▶ Required task 1
In the paper excerpt on one-dimensional partitioning, rewrite the stretch from "We study the" through "times remain comparable." with "chain-on-chain partitioning" changed to "CCP".

▶ Supplied text
"""

One-dimensional partitioning for heterogeneous systems: Theory and practice

https://doi.org/10.1016/j.jpdc.2008.07.005Get rights and content

Abstract

We study the problem of one-dimensional partitioning of nonuniform workload arrays, with optimal load balancing for heterogeneous systems. We look at two cases: chain-on-chain partitioning, where the order of the processors is specified, and chain partitioning, where processor permutation is allowed. We present polynomial time algorithms to solve the chain-on-chain partitioning problem optimally, while we prove that the chain partitioning problem is NP-complete. Our empirical studies show that our proposed exact algorithms produce substantially better results than heuristics, while solution times remain comparable.

Introduction

In many applications of parallel computing, load balancing is achieved by mapping a possibly multi-dimensional computational domain down to a one-dimensional (1D) array, and then partitioning this array into parts with equal weights. Space filling curves are commonly used to map the higher dimensional domain to a 1D workload array to preserve locality and minimize communication overhead after partitioning [5], [6], [9], [15]. Similarly, processors can be mapped to a 1D array so that communication is relatively faster between close processors in this processor chain [10]. This eases mapping for computational domains and improves efficiency of applications. The load balancing problem for these applications can be modeled as the chain-on-chain partitioning (CCP) problem, where we map a chain of tasks onto a chain of processors. Formally, the objective of the CCP problem is to find a sequence of P1 separators to divide a chain of N tasks with associated computational weights into P consecutive parts to minimize maximum load among processors.

"""

▶ Required task 2
How many lines of the listing contain the string "This"? Give only the number.

▶ Material to process
"""

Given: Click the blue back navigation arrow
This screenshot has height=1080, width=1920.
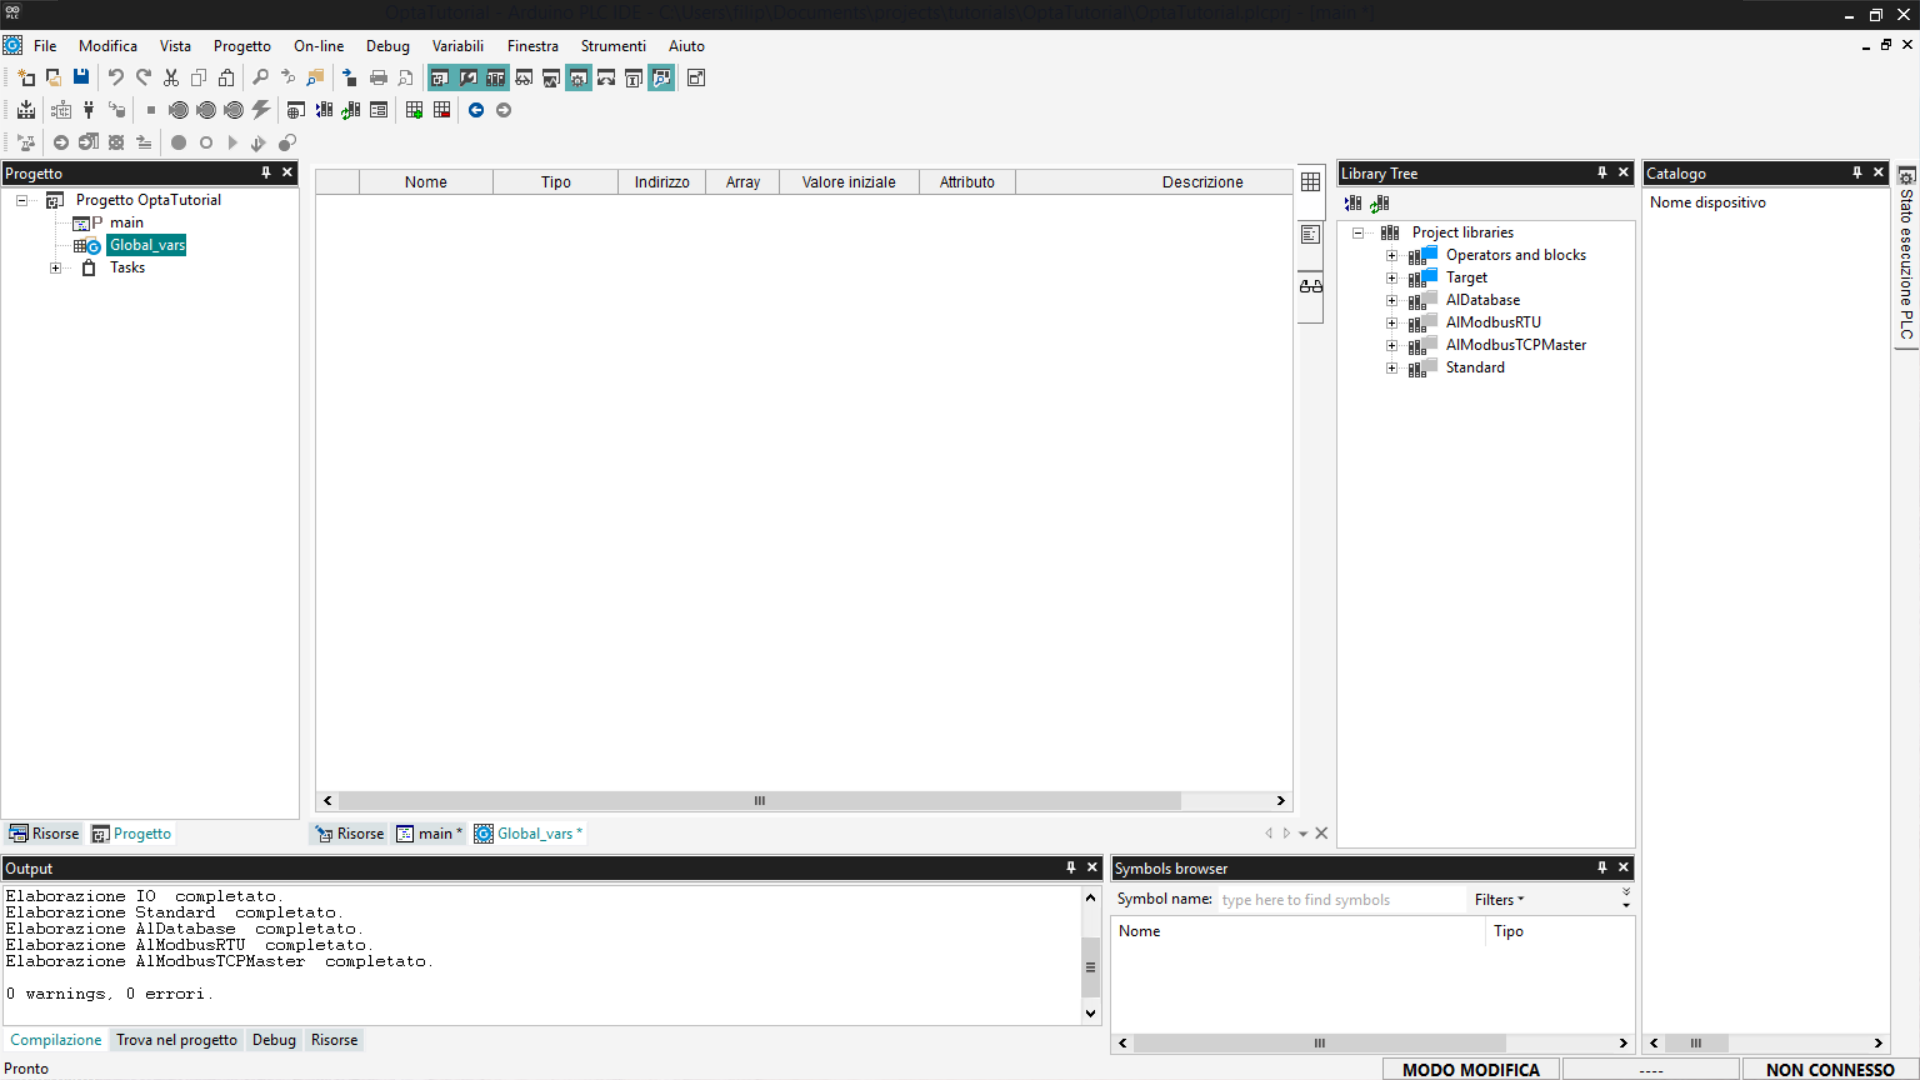Looking at the screenshot, I should point(476,110).
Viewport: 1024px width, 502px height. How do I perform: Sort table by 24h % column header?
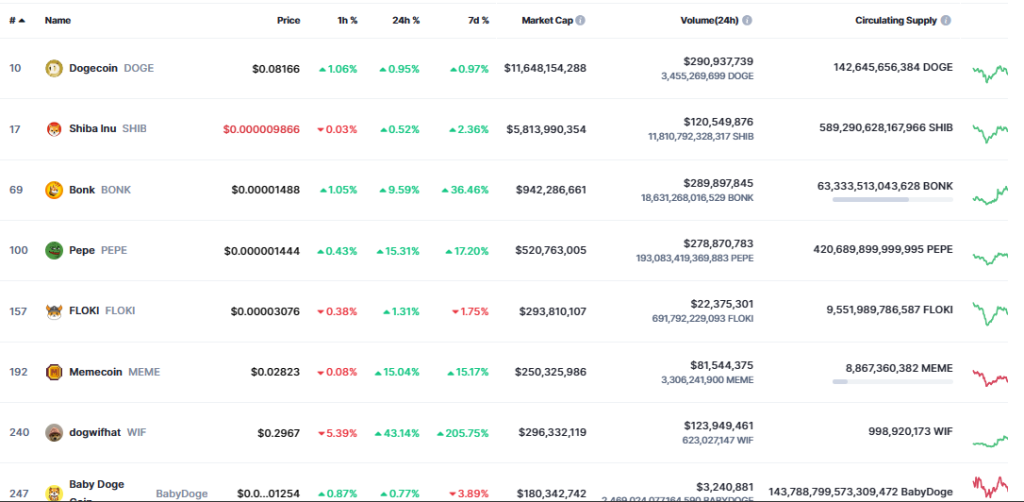pos(406,20)
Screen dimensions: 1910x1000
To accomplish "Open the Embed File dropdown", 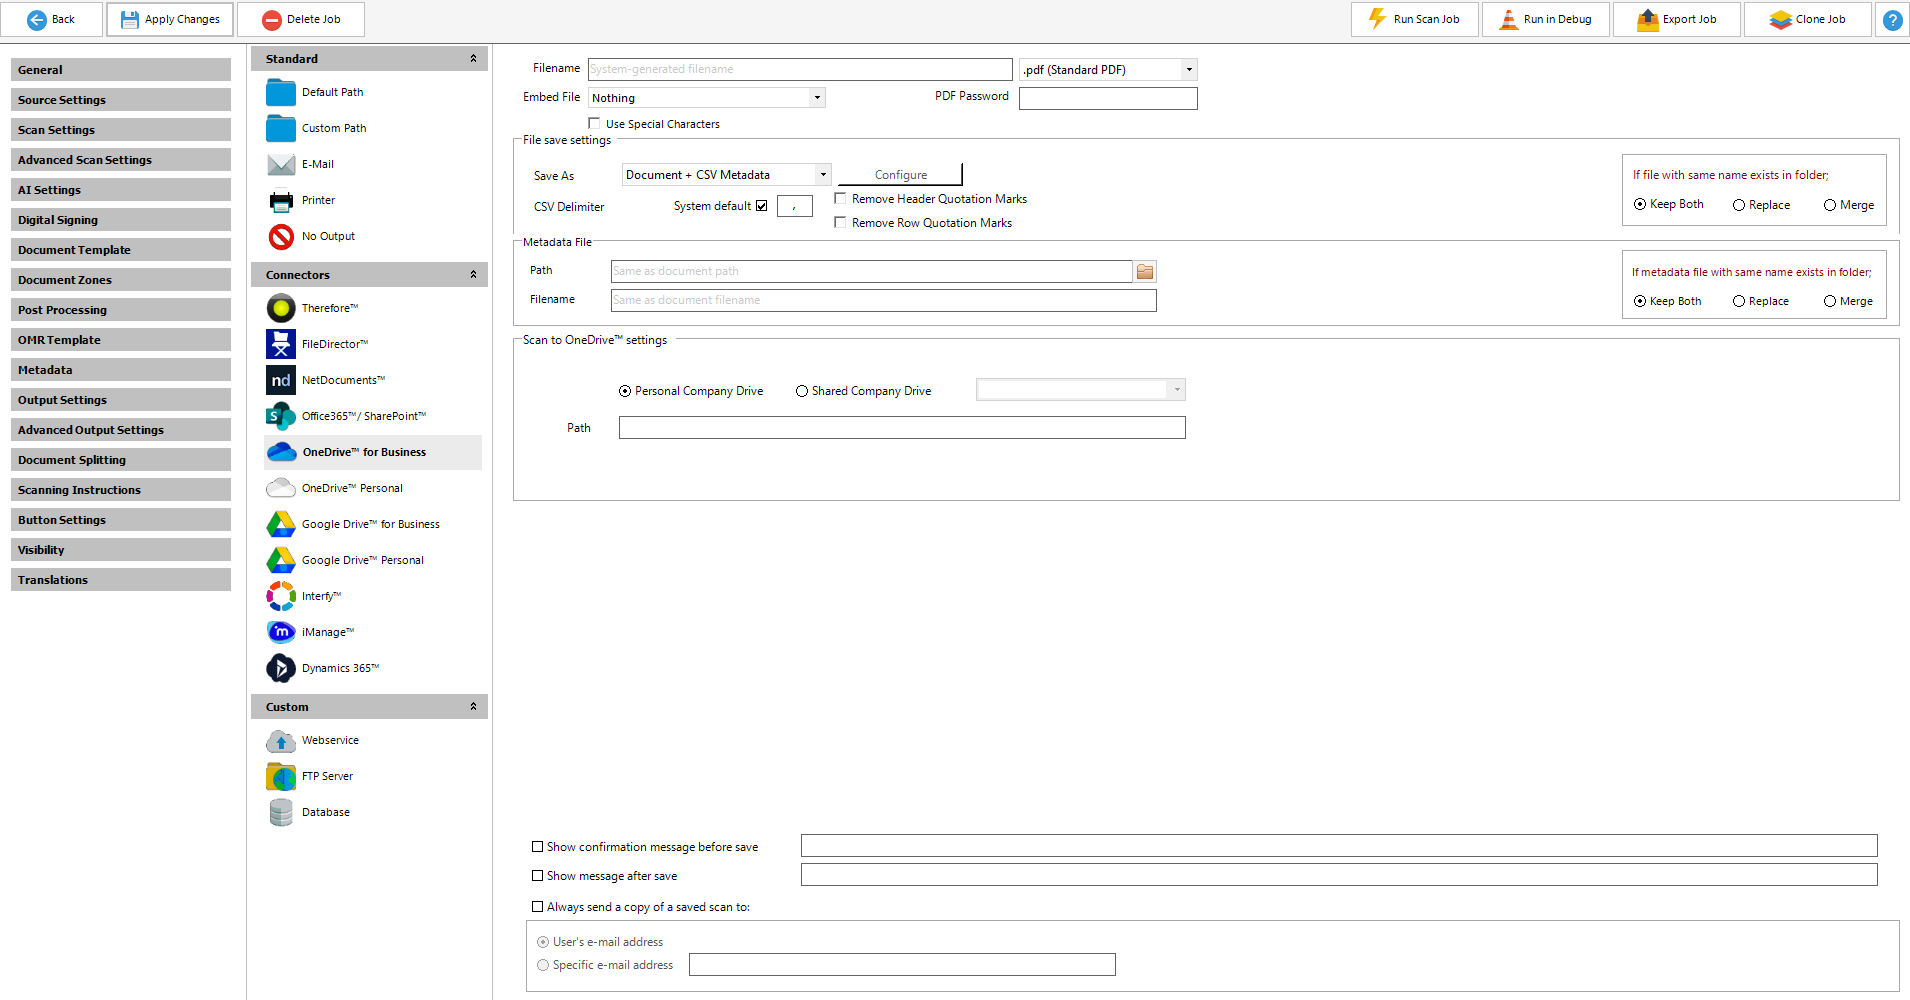I will coord(817,98).
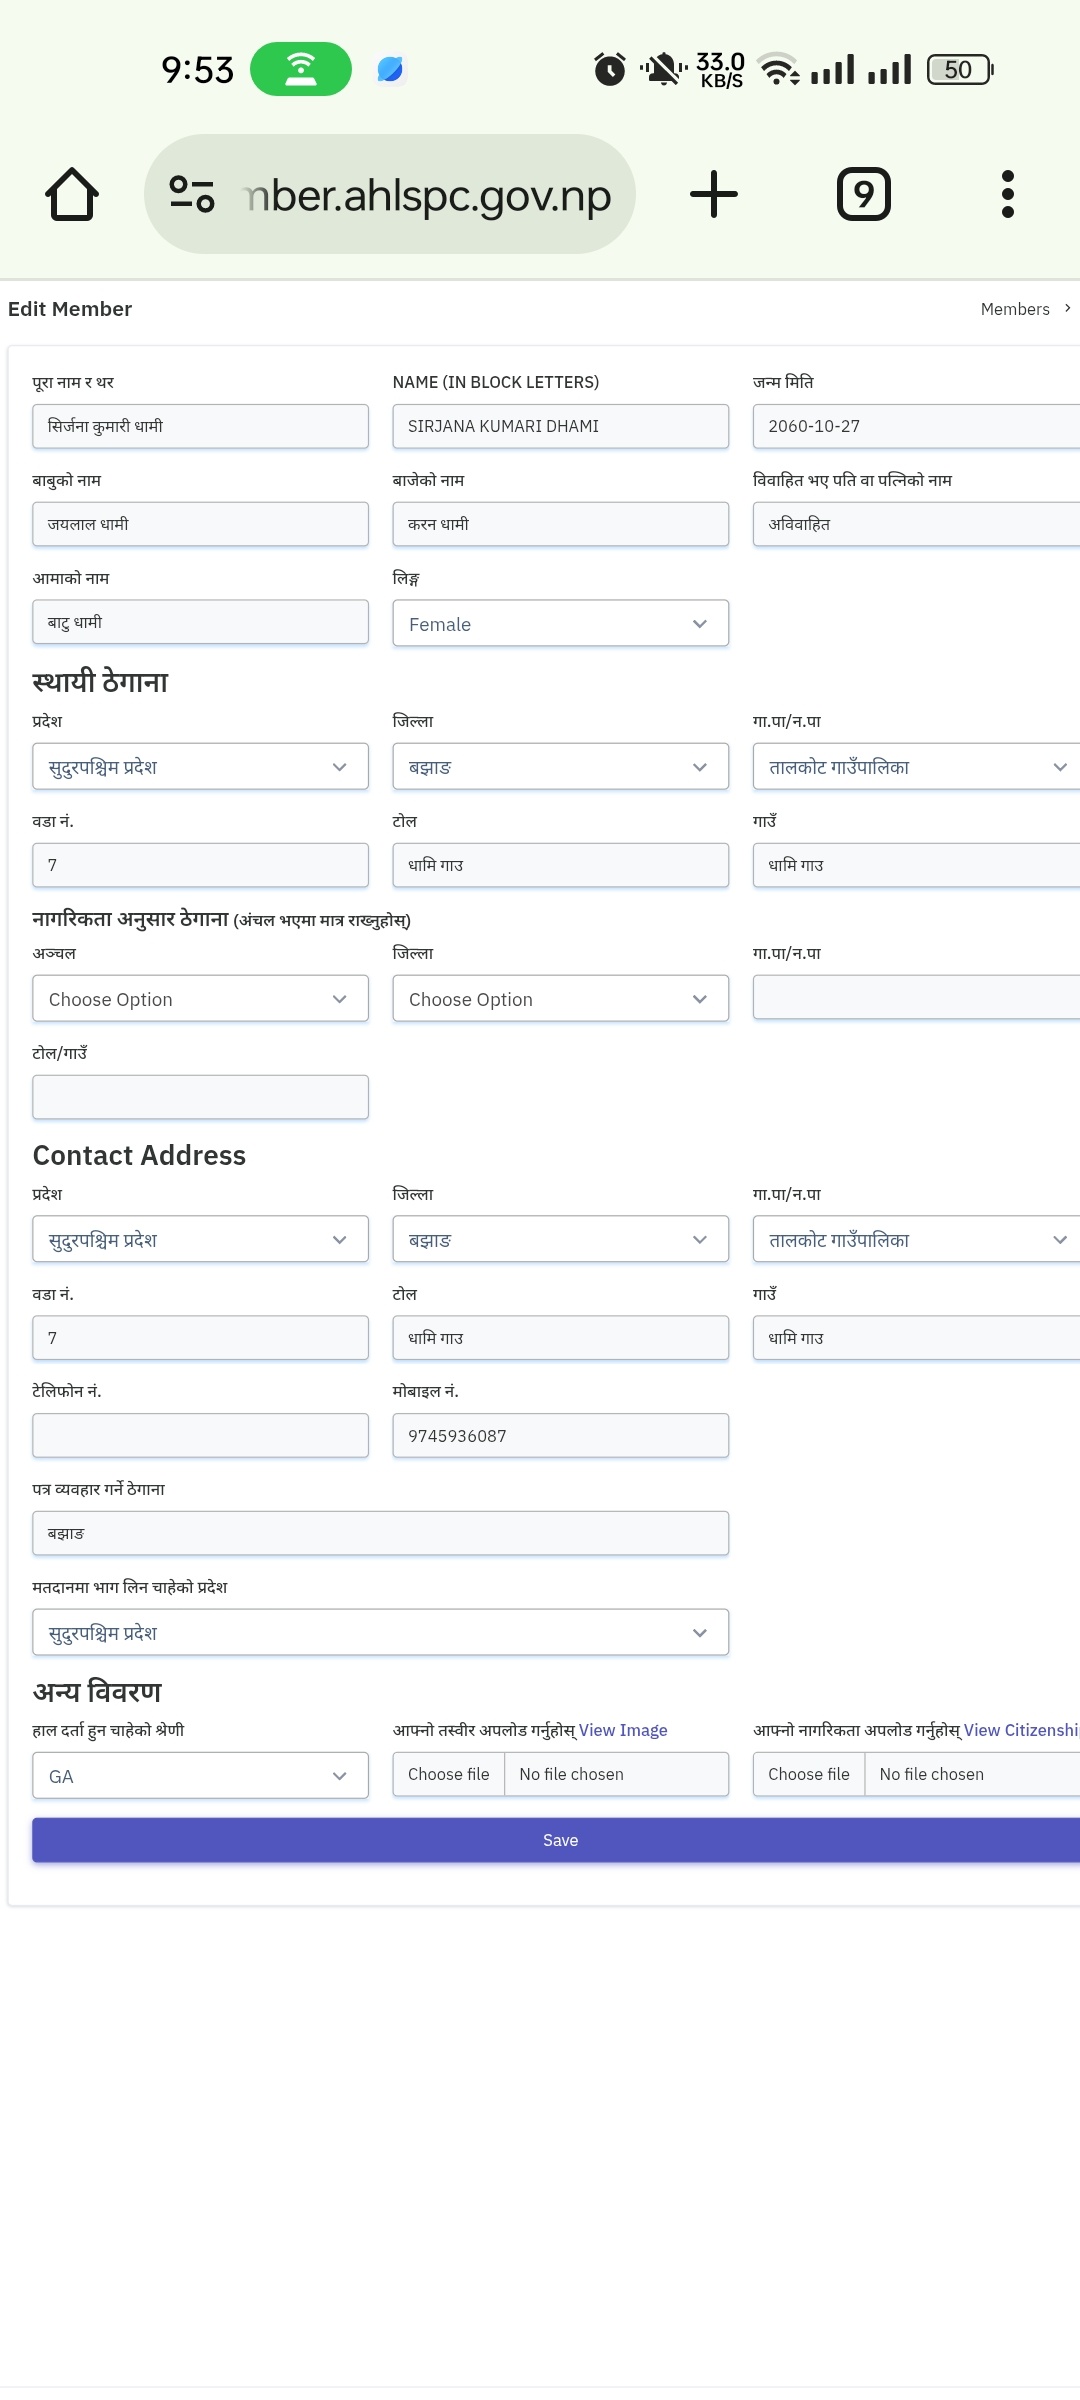Open the site settings icon in address bar

pyautogui.click(x=192, y=194)
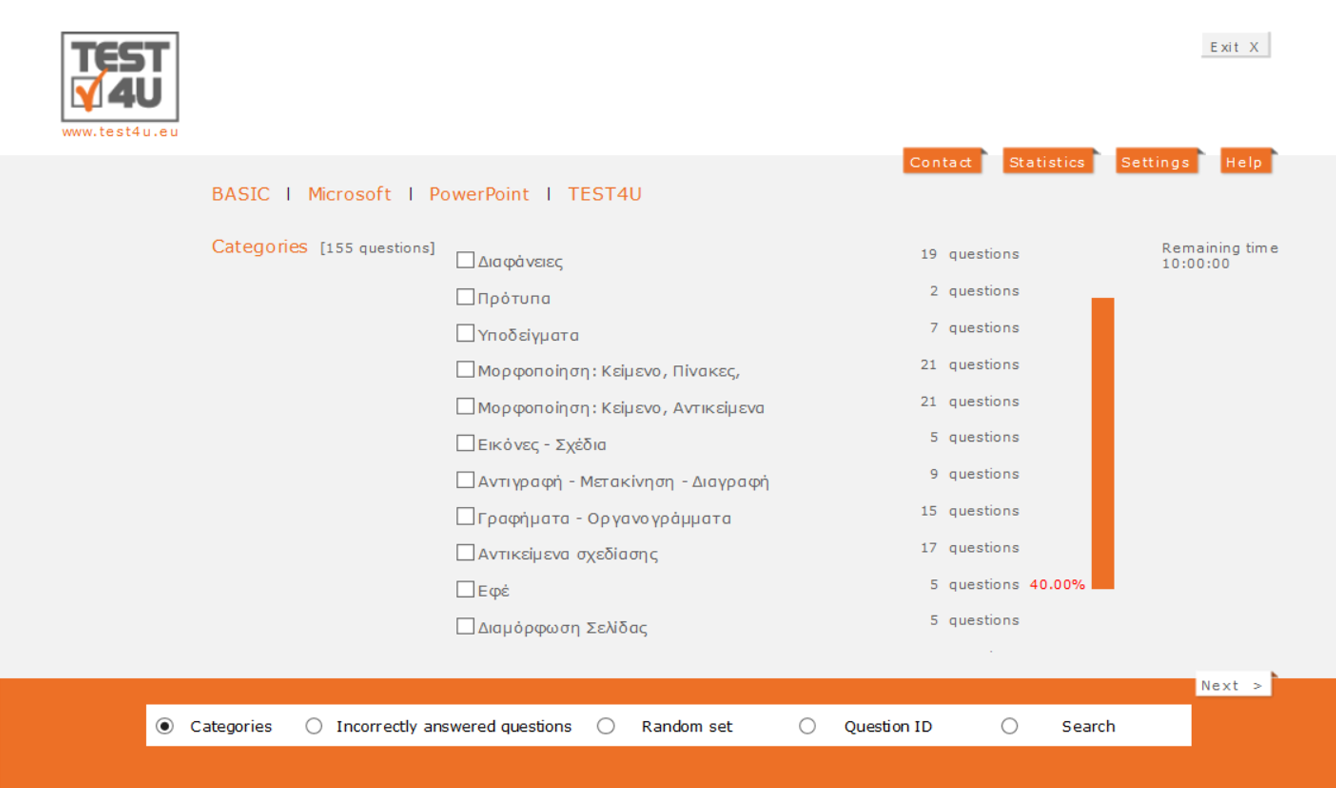The image size is (1336, 788).
Task: Open the Help section
Action: coord(1244,161)
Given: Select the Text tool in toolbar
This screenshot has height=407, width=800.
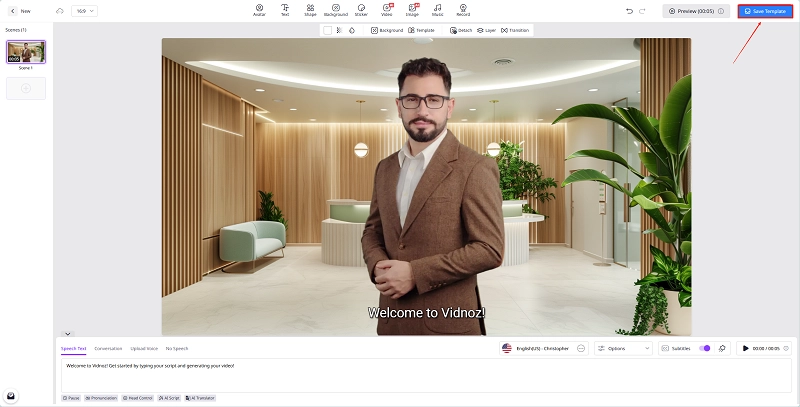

"""

▶ Task solution 1
We study the problem of one-dimensional partitioning of nonuniform workload arrays, with optimal load balancing for heterogeneous systems. We look at two cases: CCP, where the order of the processors is specified, and chain partitioning, where processor permutation is allowed. We present polynomial time algorithms to solve the CCP problem optimally, while we prove that the chain partitioning problem is NP-complete. Our empirical studies show that our proposed exact algorithms produce substantially better results than heuristics, while solution times remain comparable.

▶ Task solution 2
2